Записка была короткой. Но меня интересовал другой вопрос, знал ли он все, что тут происходит? На счет изменений он не ошибся, или я был плохим Гимлером, но возможно он подошел к сути, но почему тогда напугался? Не был готов? Любое рассуждение приводило лишь к вопросам, он многое мне не договаривал, а в этом моя вина, я не смог прочувствовать подопечного. Я винил себя в его смерти, но скорее по причине своей неудачи, чем по его самоубийству. Гимлер говорил, что это частый исход, но мне все равно было сложно принять промах.
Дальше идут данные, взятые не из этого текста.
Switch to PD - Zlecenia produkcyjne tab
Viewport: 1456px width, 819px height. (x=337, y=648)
Политика нужна была, чтобы человек смотрел шире, чем он сам. Третий рейх это довольно таки хорошее решение данного вопроса, в людях затрагивали патриотические нотки, но они не звучали мелодией, они угасали, звук прекращался. Дом был результатом проверки, способен ли человек думать и решать конкретные задачи; развалить целую страну? Как? Хоть одно бредовое решение, но должно быть, иначе человек бесполезен, всего лишь результат ошибки координаторов, таких убивали. Лагерь был нужен для воспитания силы воли. Любовь как идея, причина не сдаваться. Постоянная ложь, как суть жизни, нужно уметь просчитывать варианты и уметь действовать. Таким был проект, он отсеивал людей, в год по нему проходило человек двадцать, оставались лучшие три, четыре. Эти люди присоединялись к нам и были готовы служить идеи. Идея была создать идеальный мир; мне не все договорили при встрече, я единственный после наставника, кто слышал другое. Полностью все я услышал только когда пришел во второй раз, за это время я успел ознакомиться с проектом.
Глава
XVIII- И вот я пришел во второй раз, как вы и пожелали, - настойчиво начал я, - говорите теперь все.
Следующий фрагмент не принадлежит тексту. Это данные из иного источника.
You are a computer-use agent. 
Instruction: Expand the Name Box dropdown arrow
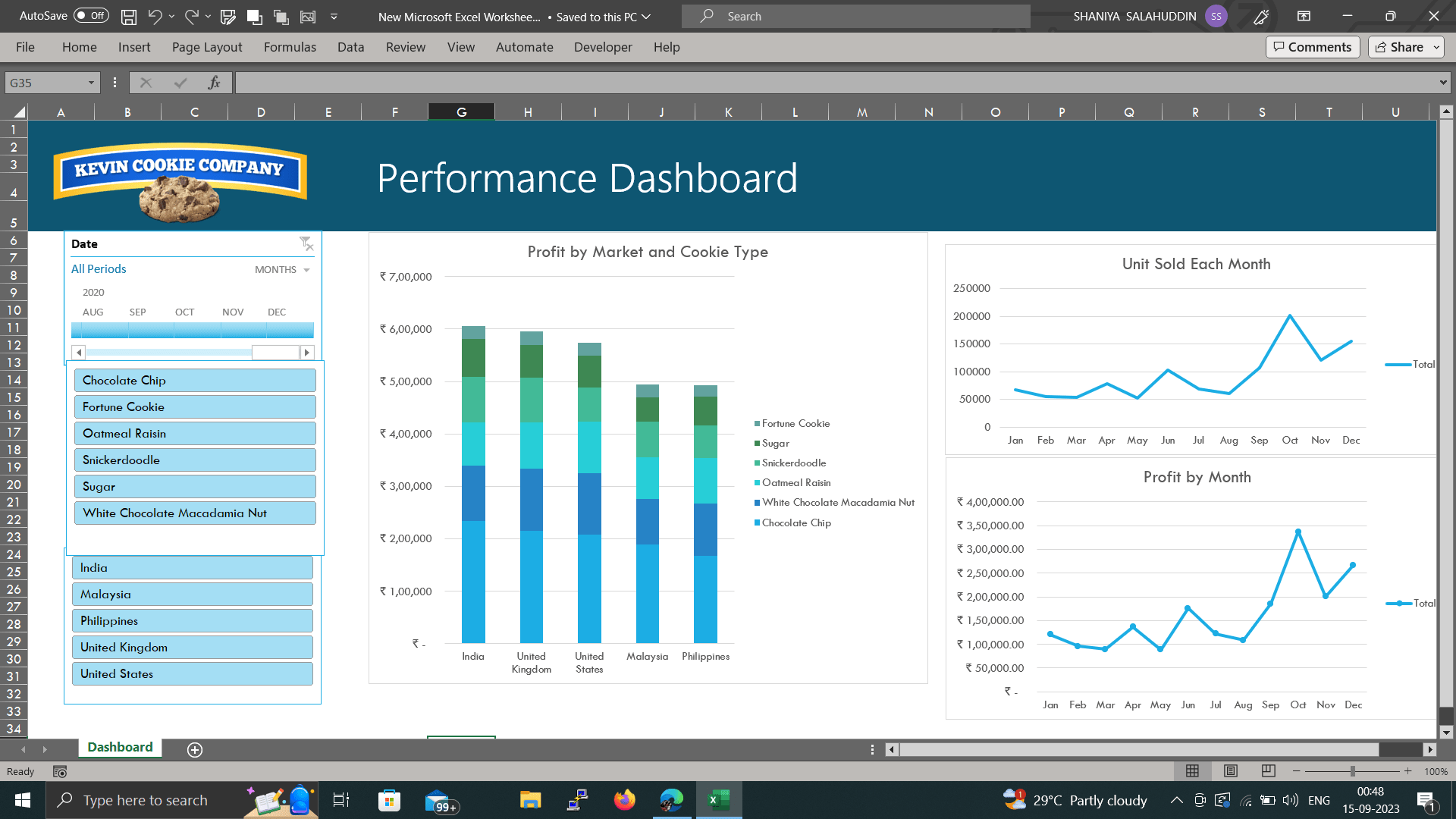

- Правда в том, - отвечал старик, - что ты можешь делать все что угодно с этим проектом, тебя будут слушать, тебе будут подчиняться, ты можешь его даже уничтожить, вот только принесет ли тебе это счастье? К этому ли ты стремишься? Знаешь, я был уже на твоем месте, мне хотелось все разрушить, первое время … я тогда выбежал спасать возлюбленную, я ненавидел этих людей, всех, готов был убить, но меня встретил приклад, я лежал, а меня пинали; и в этот момент на моих глазах продолжался спектакль. Она хорошая актриса, а я был влюбленный глупец. В тот день я не выдержал, потому что был слабее тебя, залез уже было в петлю, но один из стариков остановил меня, он рассказал мне о проекте; об этом не знает никто кроме тебя, он сделал это из-за жалости, а я отблагодарил его смертью, когда уже стал во главе. Он же радостно принял избавление, я убил его собственноручно в одну из ночей, когда светила убывающая луна, за окном было светло, и я помню, как поблескивал мой нож. Тогда я задумался о сути того, что делаю и не смог прийти к другому решению, как просто оставить проект таким, каким мне его передали. Я старел, даже очень быстро старел, и ждал, того кто меня сменит и вот дождался, в тебе достаточно храбрости, чтобы взять на себя эту ответственность и достаточно знаний, чтобы обновить проект, изменить начало, суть, улучшить. Можешь в этом не сомневаться, проект делает именно это, он ищет лидера и верных людей своему лидеру. Бремя не зря выпало на тебя. Это собственно все, что тебе нужно знать от меня, проект не просто злая игра, это система отбора, я думаю, ты это выяснил, пока был Гимлером. Ну да ладно, хватит разговоров, я не для этого столько ждал, чтобы дождавшись бесконечно говорить. Теперь я могу идти на покой, но не без твоей помощи. Ты поможешь мне? – Уставшим голосом пробормотал старик.
- Ну, да, - неуверенно произнес я.
- Открой шкатулку на тумбе.
Когда я открыл шкатулку, я увидел нож, с блестящим лезвием.
- Это тот самый. Ты знаешь что делать, - произнес он.
Мне не было жалко старика, он сам этого хотел … я убил его без промедлений, а нож оставил себе. Так было задумано изначально, но теперь что должно быть с проектом решаю я. Первым делом я решил увидеть Юлю.
- Где она? – Спросил Гимлера я, покидая комнату.
- Саш, ты бы присел, - начал он, - тут такое дело…
- Говори как есть. Что с ней?
- Она умерла, еще перед тем как ты был Гимлером, я хотел сказать, но мне запретили, я не мог …
Какое-то время я не слышал речь, но виду не подавал, просто стоял молча, и не шевелился, но затем произнес:
- Вези к месту, где она похоронена. Ты отец, ты должен знать.